Historically, aerial surveys have been used widely to monitor abundance of large mammals in the western United States. In California, such surveys have typically served as minimum count indices rather than true abundance estimates. Here, we evaluated the utility of aerial multiple covariate distance sampling (MCDS) to estimate abundance of three populations of tule elk (Cervus canadensis nannodes) in northern California. We also compared estimates and costs with published results from a concurrent fecal DNA spatial capture-recapture (SCR) survey. During December 2018 and 2019, we flew line transects for distance sampling of tule elk in Colusa and Lake counties. We modeled detection functions and evaluated effects of group size, canopy cover, and survey year. We averaged the top models comprising ≥0.95 of Akaike Model Weight and estimated abundance of both total and discrete populations.
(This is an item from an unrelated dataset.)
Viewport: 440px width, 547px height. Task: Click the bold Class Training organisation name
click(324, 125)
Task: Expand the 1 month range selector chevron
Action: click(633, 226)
Detection probability increased with increasing group size and decreasing canopy cover. We estimated a two-year average total population size of N̂ = 674 elk (90% CI = 501–907) in our survey area which was similar to N̂ = 653 elk (90% CI = 573–745) from SCR estimates. Overall precision was greater (CV = 0.08; range = 0.11–0.30 by population) for SCR than for MCDS (CV = 0.18; range = 0.22–0.43 by population). Although estimates differed somewhat between methods for the individual populations, the combined estimate across the study region compared favorably. Total cost of SCR and MCDS surveys was $98,326 and $147,324, respectively. While SCR efforts were more precise and less expensive overall, our MCDS approach reduced staff time by 64% (587 person-hours) and the number of survey days by 87% (64 days). Our results suggest MCDS methods can produce reliable abundance estimates across a gradient of canopy cover, particularly when observations can be pooled across populations to decrease variance. We recommend future research to assess use of hybrid models, such as mark-recapture distance sampling or hierarchical distance sampling, to improve precision and estimation of detection probability.